(EXERCISE DATA Opens)

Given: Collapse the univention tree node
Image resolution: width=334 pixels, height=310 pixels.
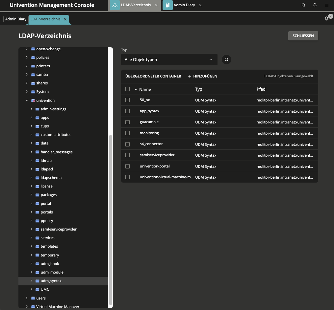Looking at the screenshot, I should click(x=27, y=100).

(EXERCISE DATA Closes)
(EXERCISE DATA Opens)

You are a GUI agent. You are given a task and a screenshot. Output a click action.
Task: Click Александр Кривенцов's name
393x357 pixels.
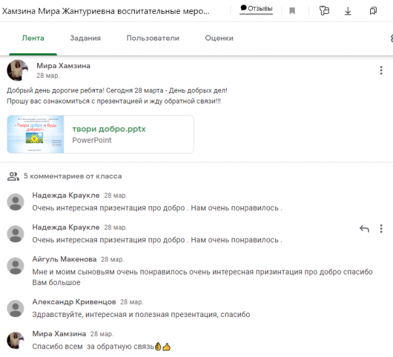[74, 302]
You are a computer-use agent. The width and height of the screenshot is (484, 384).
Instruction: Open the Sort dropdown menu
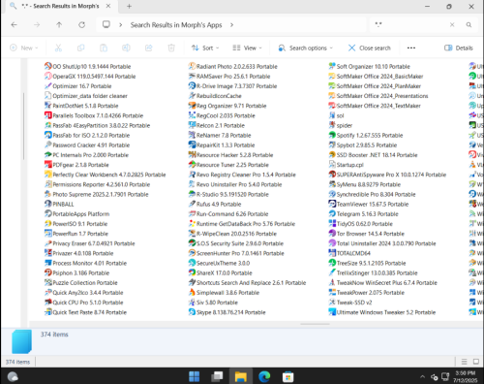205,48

(EXERCISE DATA Closes)

▶ [YOUR TASK]
Using the records above, copy every line that has the word "agent" in it.

▶ [SOLUTION TO THE EXERCISE]
You are a GUI agent. You are given a task and a screenshot. Output a click action.
You are a computer-use agent. The width and height of the screenshot is (484, 384).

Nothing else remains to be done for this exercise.